Il fallait essayer de ne pas le faire et c’est d’ailleurs pour cela qu’il y a plein de choses que je n’ai pas pu utiliser. Mais en partie grâce à eux, on ne pourra pas me reprocher d’avoir déformé ou détourné quelque chose.

LD – Qu’est-ce que vous avez envie de dire à tous les gens qui pourraient prendre mal ce sujet ?

JF – Qu’il ne faut rien prendre trop au sérieux dans la vie. Parce que lorsque l’on prend les choses trop au sérieux, c’est généralement là que l’on commence à faire des erreurs et des bêtises.

La religion aide beaucoup de gens et fait du bien à certaines personnes, mais elle fait aussi beaucoup de mal. Généralement, elle fait du mal aux gens qui la prennent trop au sérieux. Il faut avoir du recul sur tout ce que l’on fait et sur qui on est, sur ce que l’on est.

LD – Avez-vous de nouvelles idées futures ? Un nouveau spectacle ?

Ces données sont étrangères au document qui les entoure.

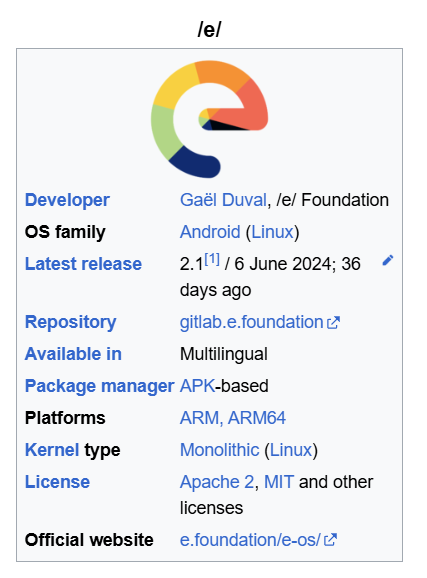Open the ARM, ARM64 platforms link
This screenshot has height=578, width=427.
(x=233, y=418)
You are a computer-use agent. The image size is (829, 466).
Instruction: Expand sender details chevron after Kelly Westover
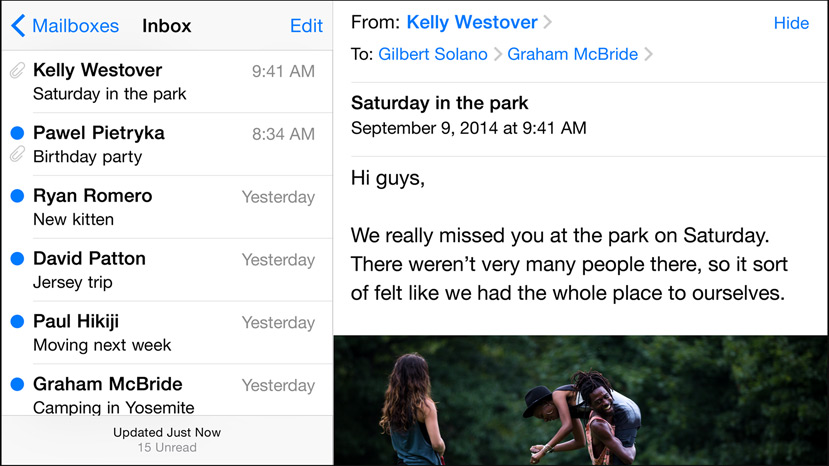click(x=548, y=23)
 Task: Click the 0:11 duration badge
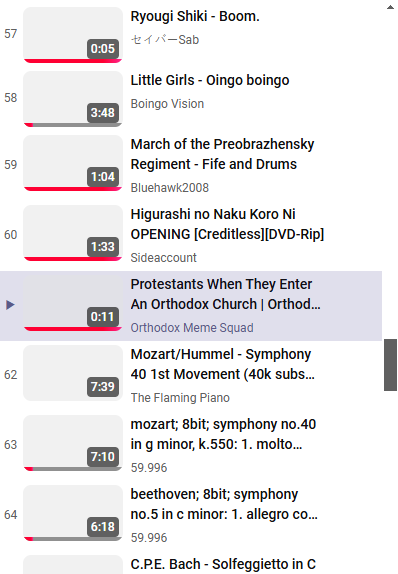point(103,317)
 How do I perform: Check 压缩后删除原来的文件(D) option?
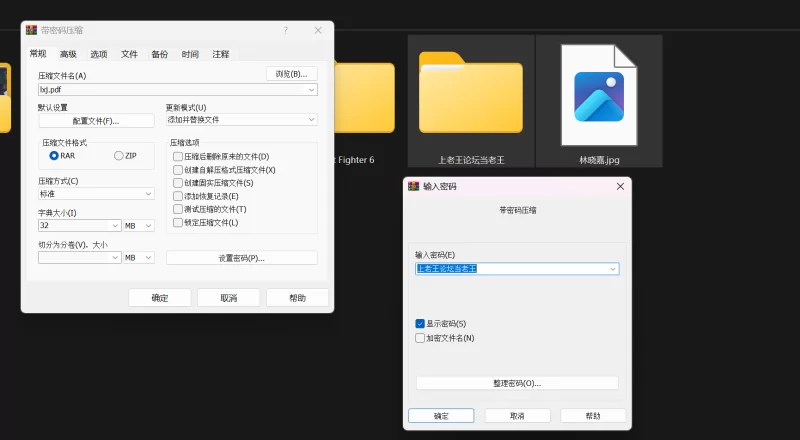(x=178, y=157)
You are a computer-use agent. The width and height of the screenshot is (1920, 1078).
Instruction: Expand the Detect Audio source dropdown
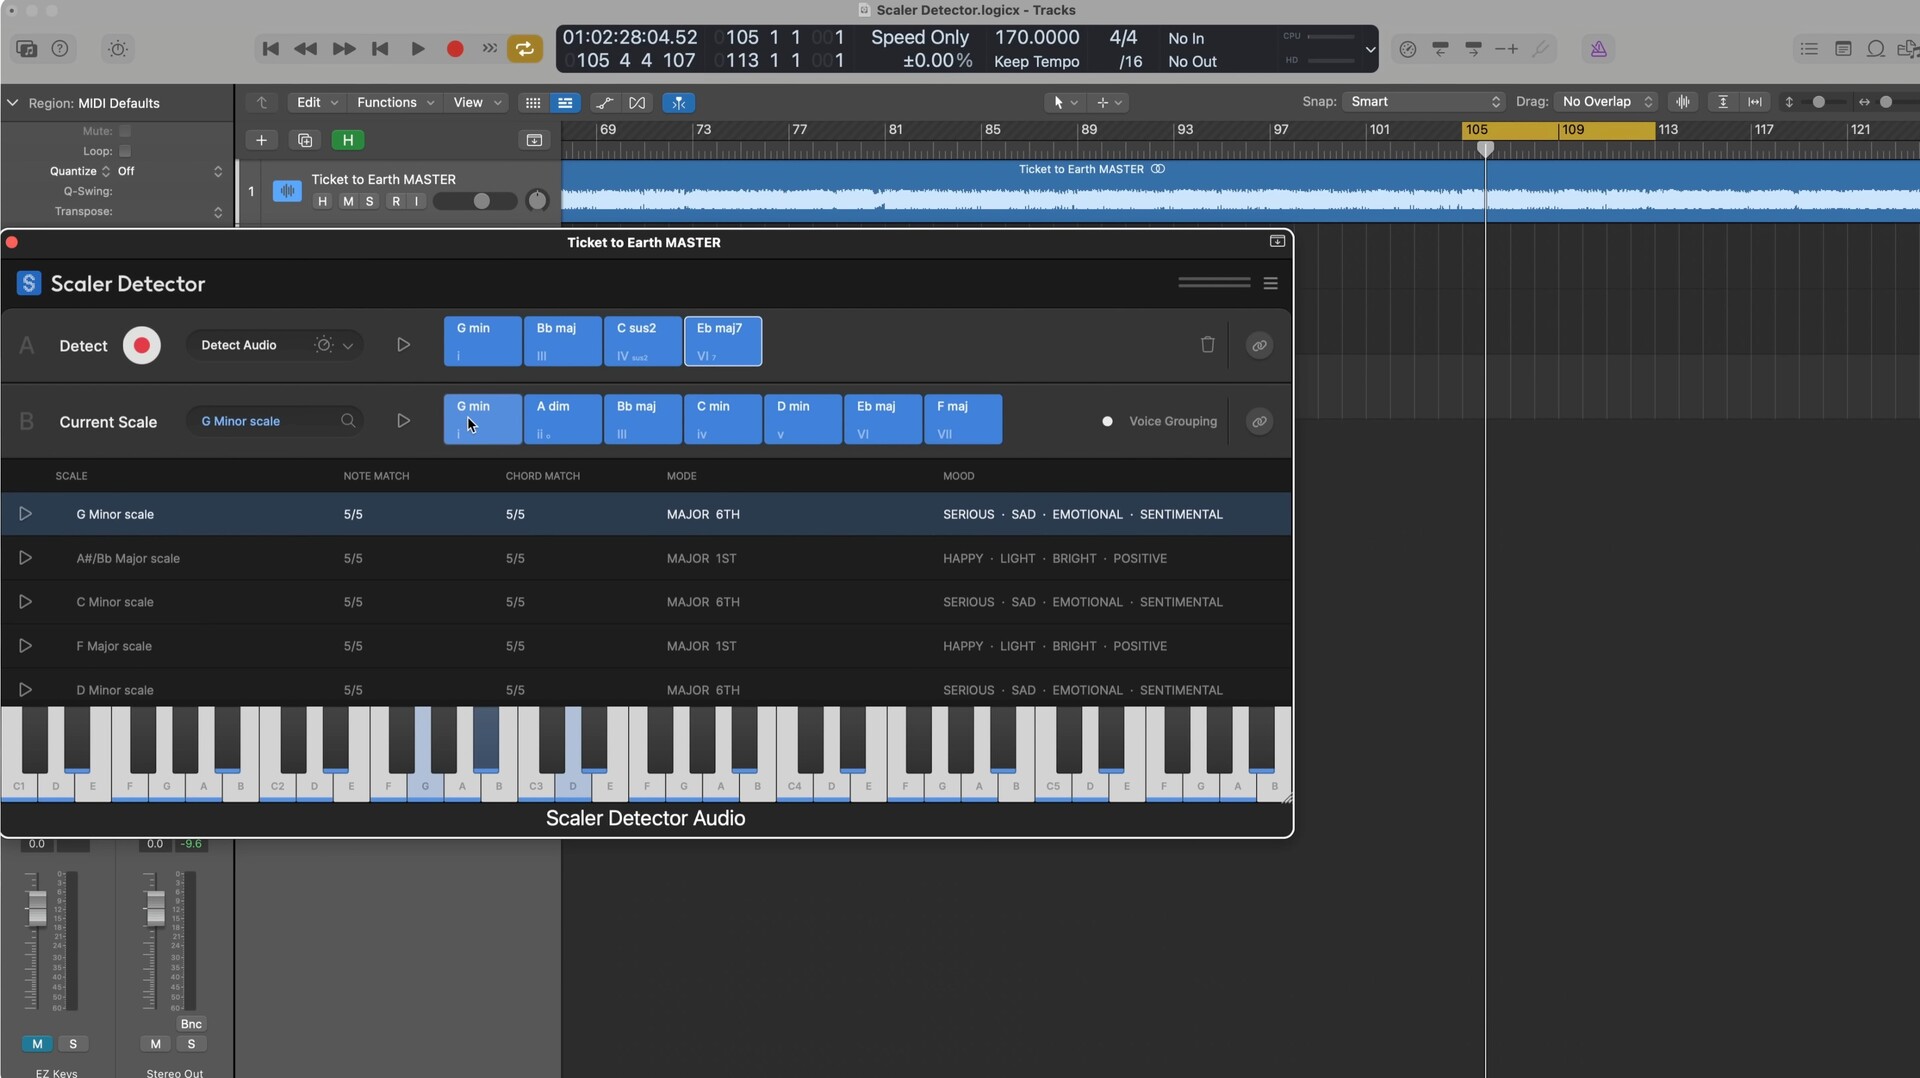click(x=348, y=345)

JF – Absolument. Je suis en ce moment sur l’écriture d’un nouveau spectacle qui s’appellera Vends deux pièces à Beyrouth. Il sera porté sur la guerre et il débutera au mois de juillet 2015. J’ai également mis un film en route que l’on commencera à tourner à la rentrée prochaine. Ce sera une comédie noire.